Should I have used Claude? · This particular segment of the Quamina project included some extremely routine programming tasks, for example fetching and parsing UnicodeData.txt, computing the sets of pairs, generating Go code to serialize the automata, reorganizing source files that had become bloated and misshapen, and writing unit tests to confirm the results were correct.

Based on my own very limited experience with GenAI code, and in particular after reading Marc Brooker’s On the success of ‘natural language programming’ and Salvatore (“antirez”) Sanfilippo’s Don't fall into the anti-AI hype, I guess I’ve joined the camp that thinks this stuff is going to have a place in most developers’ toolboxes.

I think Claude could have done all that boring stuff, including acceptable unit tests, way faster than I did.
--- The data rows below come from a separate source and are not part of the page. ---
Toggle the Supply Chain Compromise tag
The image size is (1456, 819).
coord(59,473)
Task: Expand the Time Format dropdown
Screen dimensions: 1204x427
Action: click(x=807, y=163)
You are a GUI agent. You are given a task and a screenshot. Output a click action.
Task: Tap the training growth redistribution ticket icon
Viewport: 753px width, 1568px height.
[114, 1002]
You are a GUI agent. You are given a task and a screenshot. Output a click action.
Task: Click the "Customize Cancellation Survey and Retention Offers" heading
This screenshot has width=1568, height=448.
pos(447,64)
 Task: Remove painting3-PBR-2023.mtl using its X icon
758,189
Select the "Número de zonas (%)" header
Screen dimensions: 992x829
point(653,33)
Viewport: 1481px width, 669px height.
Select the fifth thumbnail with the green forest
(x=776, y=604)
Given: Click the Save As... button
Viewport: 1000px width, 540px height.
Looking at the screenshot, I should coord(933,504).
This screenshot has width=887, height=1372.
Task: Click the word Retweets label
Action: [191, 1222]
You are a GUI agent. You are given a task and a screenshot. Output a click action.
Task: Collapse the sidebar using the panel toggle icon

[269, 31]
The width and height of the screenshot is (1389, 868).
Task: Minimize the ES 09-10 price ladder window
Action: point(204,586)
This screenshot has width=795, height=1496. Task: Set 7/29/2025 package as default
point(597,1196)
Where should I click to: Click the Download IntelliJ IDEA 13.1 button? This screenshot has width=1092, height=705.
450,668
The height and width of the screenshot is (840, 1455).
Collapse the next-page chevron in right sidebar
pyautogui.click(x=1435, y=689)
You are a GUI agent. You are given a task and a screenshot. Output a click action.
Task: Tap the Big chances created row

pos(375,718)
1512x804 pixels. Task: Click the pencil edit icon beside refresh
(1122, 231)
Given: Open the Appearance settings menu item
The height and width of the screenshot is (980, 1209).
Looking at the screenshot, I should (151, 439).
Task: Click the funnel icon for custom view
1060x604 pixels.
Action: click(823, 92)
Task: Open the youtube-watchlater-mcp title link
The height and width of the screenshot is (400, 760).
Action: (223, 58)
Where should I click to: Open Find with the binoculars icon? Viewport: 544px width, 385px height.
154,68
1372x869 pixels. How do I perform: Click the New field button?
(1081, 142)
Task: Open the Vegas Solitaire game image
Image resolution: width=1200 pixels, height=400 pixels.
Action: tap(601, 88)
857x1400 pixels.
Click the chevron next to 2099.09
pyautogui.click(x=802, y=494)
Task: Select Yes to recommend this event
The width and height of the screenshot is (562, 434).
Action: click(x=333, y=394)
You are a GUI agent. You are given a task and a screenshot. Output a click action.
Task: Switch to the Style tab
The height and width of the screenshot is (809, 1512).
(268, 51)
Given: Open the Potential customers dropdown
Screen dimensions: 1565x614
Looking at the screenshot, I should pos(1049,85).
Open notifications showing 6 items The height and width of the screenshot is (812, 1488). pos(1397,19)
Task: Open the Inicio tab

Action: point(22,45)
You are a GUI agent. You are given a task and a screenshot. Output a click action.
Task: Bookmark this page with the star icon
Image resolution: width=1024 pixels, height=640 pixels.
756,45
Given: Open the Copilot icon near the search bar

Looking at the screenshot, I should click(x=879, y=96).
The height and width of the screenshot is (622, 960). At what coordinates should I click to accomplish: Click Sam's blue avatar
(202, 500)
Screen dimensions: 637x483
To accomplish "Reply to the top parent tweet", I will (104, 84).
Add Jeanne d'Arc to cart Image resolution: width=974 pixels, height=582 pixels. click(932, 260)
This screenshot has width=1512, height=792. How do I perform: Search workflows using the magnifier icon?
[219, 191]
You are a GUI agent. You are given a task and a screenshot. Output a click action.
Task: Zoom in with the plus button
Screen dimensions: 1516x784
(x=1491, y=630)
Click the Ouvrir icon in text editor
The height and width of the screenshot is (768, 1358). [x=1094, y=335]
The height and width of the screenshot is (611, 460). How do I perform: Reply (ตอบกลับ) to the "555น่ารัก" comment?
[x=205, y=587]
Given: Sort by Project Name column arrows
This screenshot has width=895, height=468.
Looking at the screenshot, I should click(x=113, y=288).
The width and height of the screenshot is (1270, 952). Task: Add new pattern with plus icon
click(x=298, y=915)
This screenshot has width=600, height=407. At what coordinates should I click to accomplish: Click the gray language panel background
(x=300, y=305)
And furthermore got it right the first time, which I didn’t.

So why didn’t I use Claude? Because I don’t have the tooling set up and I was impatient and didn’t want to invest the time in getting all that stuff going and improving my prompting skills. Which reminds me of all the times I’ve been trying to evangelize other developers on a better way to do things and was greeted by something along the lines of “Fine, but I’m too busy right now, I’ll just going on doing things the way I already know how to.”

Does this mean I’m joining the “GenAI is the future and our investments will pay off!” mob? Not in the slightest. I still think it’s overpriced, overhyped, and mostly ill-suited to the business applications that “thought leaders” claim for it. That word “mostly” excludes the domain of code; as I said here, “It’s pretty obvious that LLMs are better at predicting code sequences than human language.”

And, as it turns out, the domain of Developer Tools has never been a Big Business by the standards of GenAI’s promoters. Nor will it ever be; there just aren’t enough of us. Also, I suspect it’ll be reasonably easy in the near future for open-source models and agents to duplicate the capabilities of Claude and its ilk.

Speaking personally, I can’t wait for the bubble to pop.

Quamina.next? · After I ship the numeric-quantifier feature, e.g. a{2-5}, Quamina’s regexp support will be complete and if no horrid bugs pop up I’ll pretty quickly release Quamina 2.0. Regexps in pattern-matching software are a qualitative difference-maker. After that I dunno, there are lots more interesting features to add.

Unfortunately, a couple years into my Quamina work, I got distracted by life and by other projects, and ignored it. One result is that so did the other people who’d made major contributions and provided PR reviews. I miss them and it’s less fun now. We’ll see.